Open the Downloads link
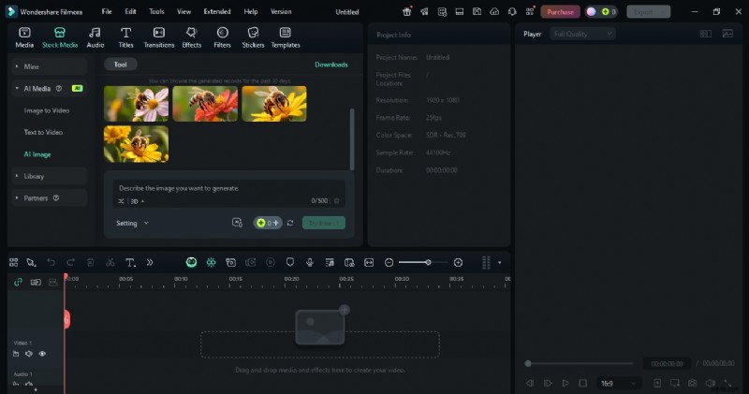[330, 65]
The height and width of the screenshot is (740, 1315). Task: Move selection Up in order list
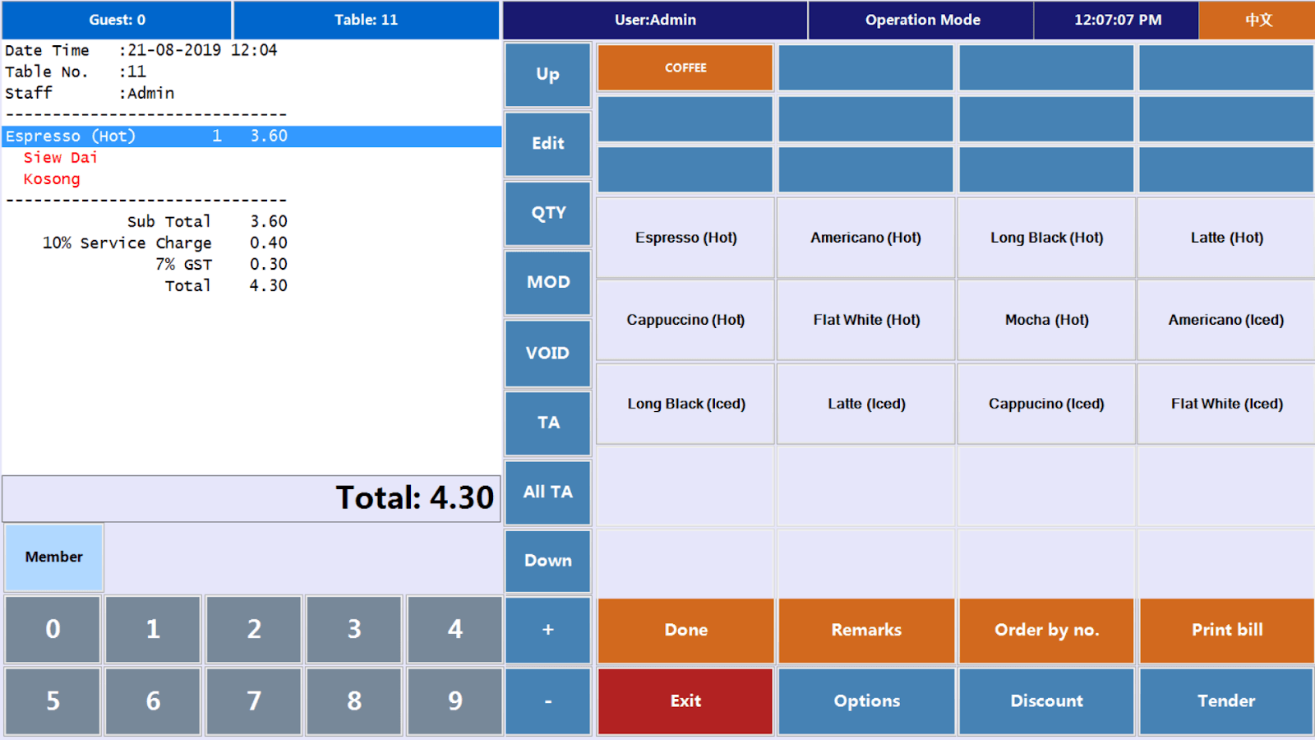click(x=547, y=74)
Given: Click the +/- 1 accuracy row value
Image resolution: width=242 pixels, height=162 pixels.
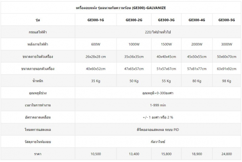Looking at the screenshot, I should [158, 117].
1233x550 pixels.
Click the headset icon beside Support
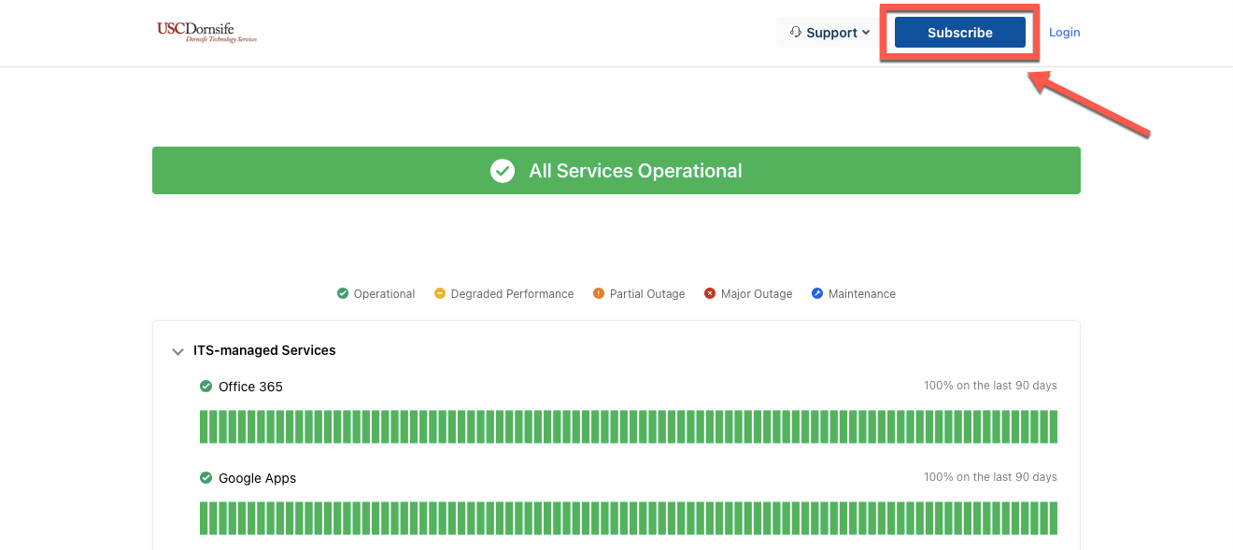point(796,32)
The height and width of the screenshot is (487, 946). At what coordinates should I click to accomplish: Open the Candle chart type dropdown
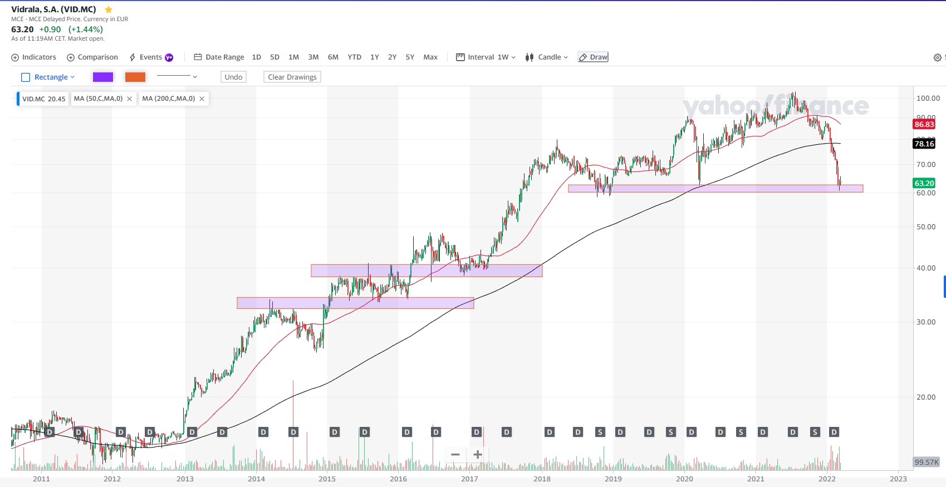point(547,57)
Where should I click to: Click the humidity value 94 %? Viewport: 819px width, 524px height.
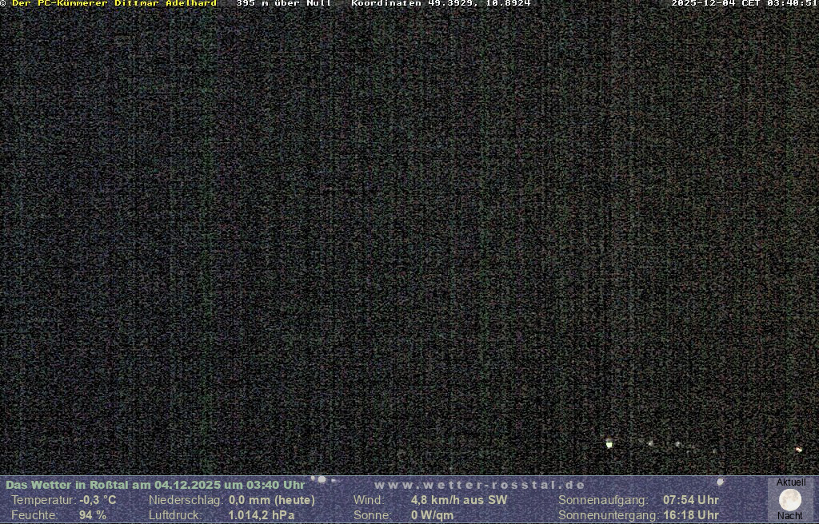coord(92,515)
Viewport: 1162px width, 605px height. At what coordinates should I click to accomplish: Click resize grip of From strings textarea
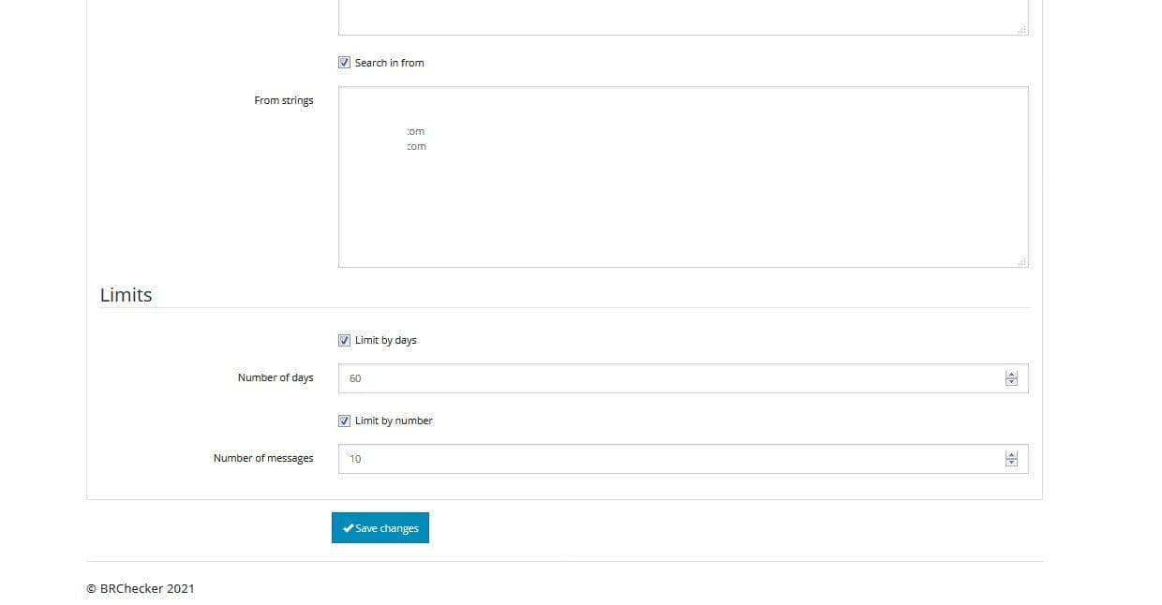pyautogui.click(x=1022, y=261)
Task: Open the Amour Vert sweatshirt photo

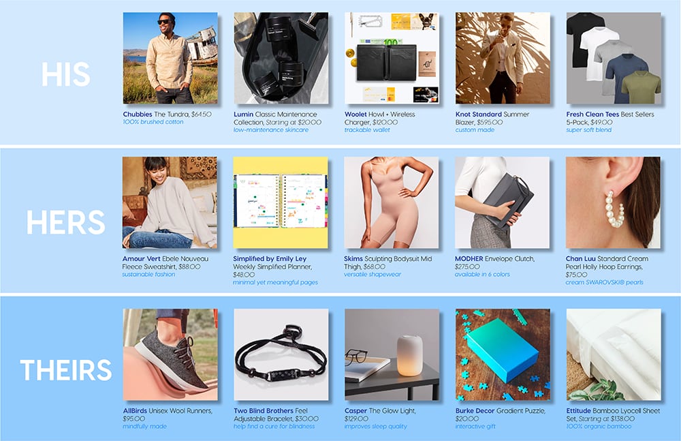Action: [170, 202]
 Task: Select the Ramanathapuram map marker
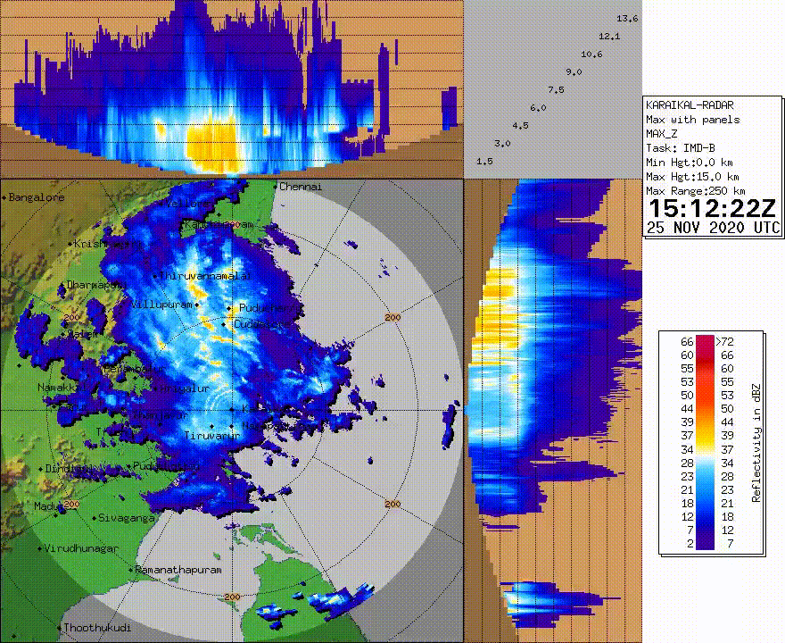click(x=132, y=570)
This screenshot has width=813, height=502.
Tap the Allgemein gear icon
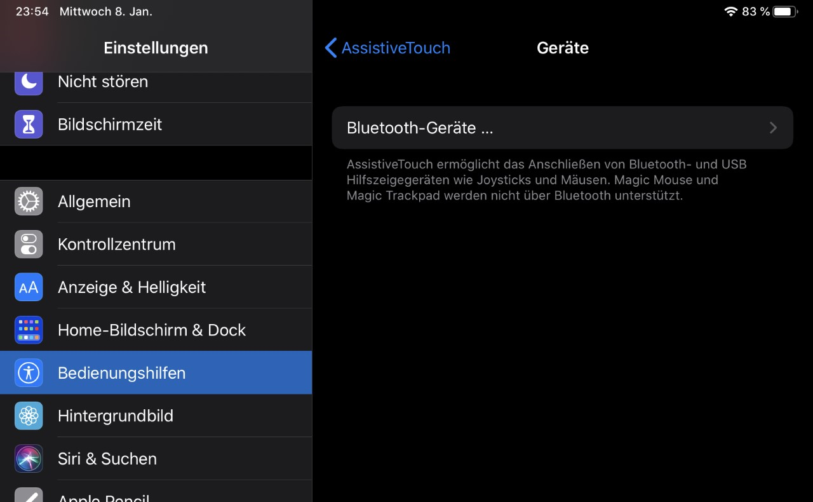tap(29, 201)
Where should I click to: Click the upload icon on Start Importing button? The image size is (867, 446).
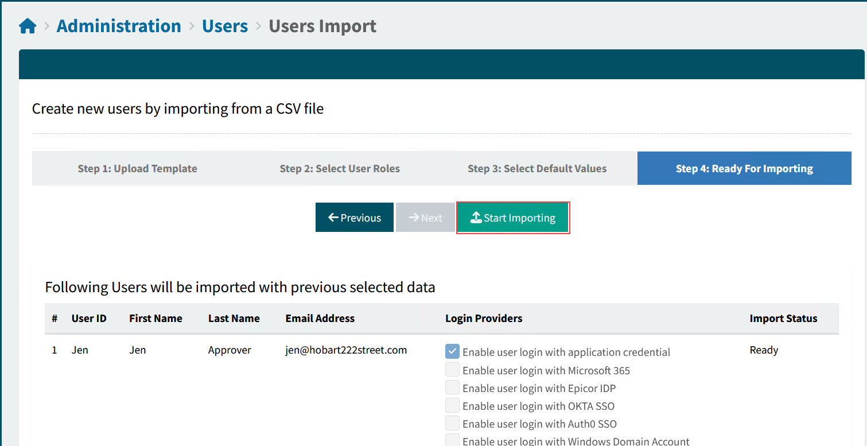[476, 217]
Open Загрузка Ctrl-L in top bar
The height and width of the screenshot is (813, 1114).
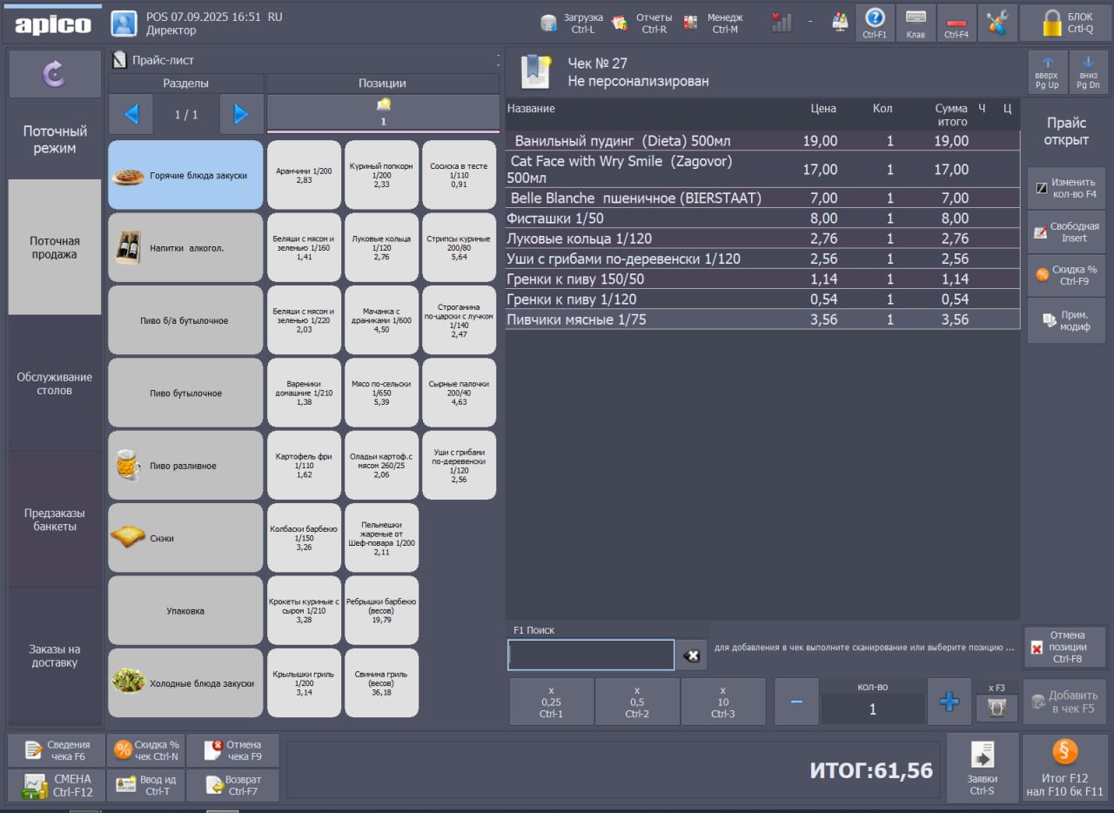pyautogui.click(x=572, y=23)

DESCRIPTION OF THE TASK: Drop the images; return the entries above exactly as they appear.

ANSWER BOX:
Open the Downloads link
[330, 65]
The height and width of the screenshot is (740, 1315). Task: Move selection Up in order list
click(x=547, y=74)
Given: Click the +/- 1 accuracy row value
Image resolution: width=242 pixels, height=162 pixels.
Looking at the screenshot, I should [158, 117].
1233x550 pixels.
Click the headset icon beside Support
point(796,32)
The height and width of the screenshot is (487, 946). At what coordinates should I click to accomplish: Open the Candle chart type dropdown
point(547,57)
Where should I click to: Click the humidity value 94 %? Viewport: 819px width, 524px height.
coord(92,515)
Viewport: 1162px width, 605px height. At what coordinates should I click to accomplish: Click resize grip of From strings textarea
pyautogui.click(x=1022, y=261)
Task: Open the Amour Vert sweatshirt photo

Action: [170, 202]
 Task: Select the Ramanathapuram map marker
click(x=132, y=570)
This screenshot has width=813, height=502.
Tap the Allgemein gear icon
tap(29, 201)
Where should I click to: Click the upload icon on Start Importing button? The image size is (867, 446).
[476, 217]
Open Загрузка Ctrl-L in top bar
The height and width of the screenshot is (813, 1114).
pyautogui.click(x=572, y=23)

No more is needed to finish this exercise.